School/department Department of English
Faculty Faculty of Arts

Description including Unit Aims

Shakespeare is most famous as a writer of plays; he is also one of the greatest lyric poets who has written in English. His Sonnets (published in 1609) may be the most famous love poems in the world. They are also difficult to appreciate fully, both because of their verbal complexity and because of their argumentative inquisitiveness about the nature of the experience of love and sexual desire.
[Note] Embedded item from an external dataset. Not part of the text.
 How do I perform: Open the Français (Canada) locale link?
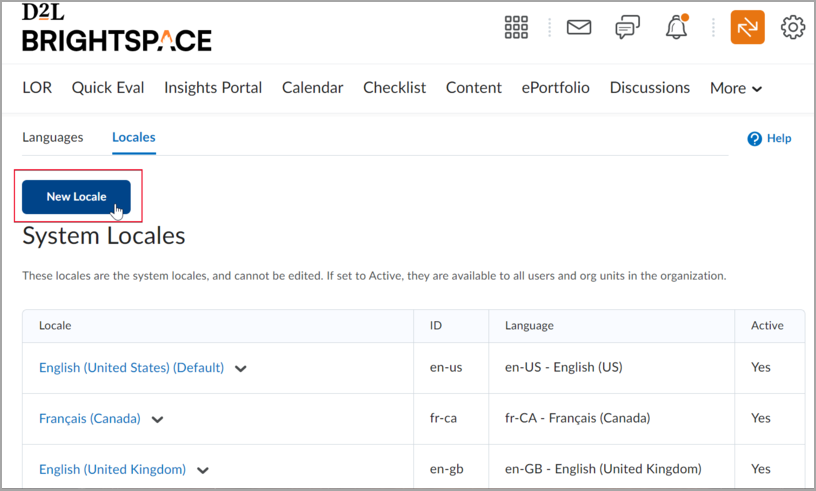coord(90,419)
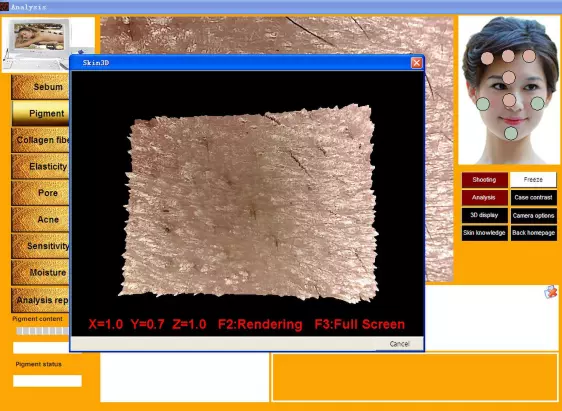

This course aims to help students begin to appreciate the Sonnets. The majority of the course will be given over to detailed discussions of individual sonnets, from which discussions students should become familiar with the chief areas of critical debate. The literary and social history of the sonnet form will also be considered, and students should expect to read sonnets and sonnet sequences by other poets.

Intended Learning Outcomes

By the end of the unit, students will have developed:

  1. a good knowledge of the Sonnets, including their textual history
  2. a good knowledge of the critical commentary on the Sonnets
  3. a good knowledge of Elizabethan sonnet sequences
  4. a critical appreciation of some of poetic styles of the Elizabethan period
  5. a critical appreciation of the potentials and problems that come with writing a series of sonnets, and particulary of the related issue of subjectivity
  6. a critical appreciation of the Sonnets verbal playfulness and beauty

Teaching Information

1 x 2 hour seminar per week.

Assessment Information

1 essay of 2,000 words (40%) and 1 essay of 3,000 words (60%)

Reading and References

Key Primary and Secondary Texts:

Booth, Stephen, ed., Shakespeare's Sonnets (New Haven: Yale University Press, 1977)

Empson, William, Seven Types of Ambiguity (London: Chatto and Windus, 1930)

Empson, William, Some Versions of Pastoral (London: Chatto and Windus, 1935)

Fineman, Joel, Shakespeare's Perjured Eye (Berkeley: University of California Press, 1986)

Kerrigan, J, ed., The Sonnets and A Lover's Complaint (Harmondsworth: Penguin, 1986)

Vendler, H, The Art of Shakespeare's Sonnets (Cambridge, MA: Harvard University Press, 1997)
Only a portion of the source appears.